Derive yourself a Kalman filter

If you have already tried to understand Kalman filters, you may very likely have found yourself dumbfounded, as I was when I did. Yet Kalman filters are actually quite simple. In this post, I will try to explain them as I would have liked them to be explained to me. What follows is a quite personal take on them and may hence fail to use the usual vocabulary of the field, or lack exhaustiveness, sorry about that.

Introduction

The classical example of the use of a Kalman filter is the following. Say you want to program a remote piloting interface for a small robot. This robot is moving around and we want to track its position. To track the position of this robot we have two possible sources of information:

We have access to some continuous measurement of the position of the robot (say GPS)
We also know the starting position of the robot and the movements that should have been done so far ("We have commanded the wheels to move x centimeters in such or such direction."). From this two things, we can compute the position where the robot should currently stand.

Now this two sources of information may disagree, and we are left with the question of how to merge them into one. One may wish to simply average all the estimators of the position we have access to, but a more rigorous analysis is possible.

Formal setting

Lets consider a dynamical system with state $x_{i}$ evolving in discrete steps, and that at each step, we can get some measure $y_{i}$ of the state.
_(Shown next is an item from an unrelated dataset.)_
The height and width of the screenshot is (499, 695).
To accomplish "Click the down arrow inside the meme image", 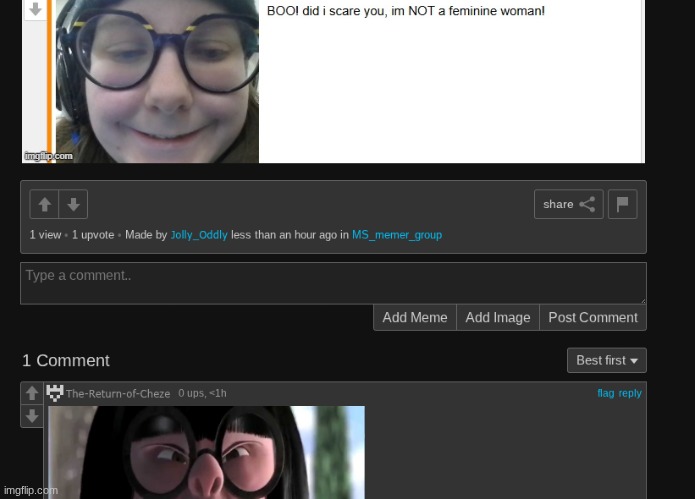I will pyautogui.click(x=35, y=9).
Then Kalman filters are an algorithm allowing you estimate the state $x_n$ of your system at step $n$, given measurements $y_1$ ... $y_n$, provided that your system follows the following constraints.

Affine system evolution + Gaussian noise: $$x_{n+1} = F_{n+1} \cdot x_{n} + u_n + v_{n}$$ where $F_{n+1}$ is a matrix, $u_n$ is a vector representing user input and $v_n$ is a centered random Gaussian variable (of appropriate dimension).
Linear measurements + Gaussian noise: $$y_n = H_{n} \cdot x_n + w_n$$ where $H_n$ is a matrix, and $w_n$ a centered random Gaussian variable.
Initial state $x_0$ is either normally distributed or fixed (if we abuse notation, we will say that a fixed value is distributed normally, but with a nul variance.)

The Great and Central Theorem of Kalman Filters

To compute the estimation of the system's state at each step, Kalman filters rely on the following simple Theorem:

Theorem

Provided that the assumptions from the previous section hold, then for any $n$, $x_{n}$ is normally distributed given $y_1, ..., y_{n}$. And there exist a formula to compute both the variance and the mean of this distribution at each step.

A remark here is that it is fairly easy to conclude that $x_n$ and $y_n$ are normally distributed (by induction on $n$, and the fact that all operations preserve Gaussianness, see below), what is less obvious is the conditional distribution of $x_n$ knowing $y_n$. This conditional expectation however stems directly from the Gaussianness of $(x_n,y_n)$.

From now on, upper case symbols will denote random variable and their lower case counterpart will denote a realization of this random variable.

This section will be dedicated to the proof of the previous theorem and to outlining the formulas of the Kalman filter. We will first list several "Gaussianness preserving" operations, and their effect on the variance and mean, and we will then show that the posterior distribution of $x_n$ knowing $y_1$ ... $y_n$ is Gaussian and give its moment by successively applying operations listed before.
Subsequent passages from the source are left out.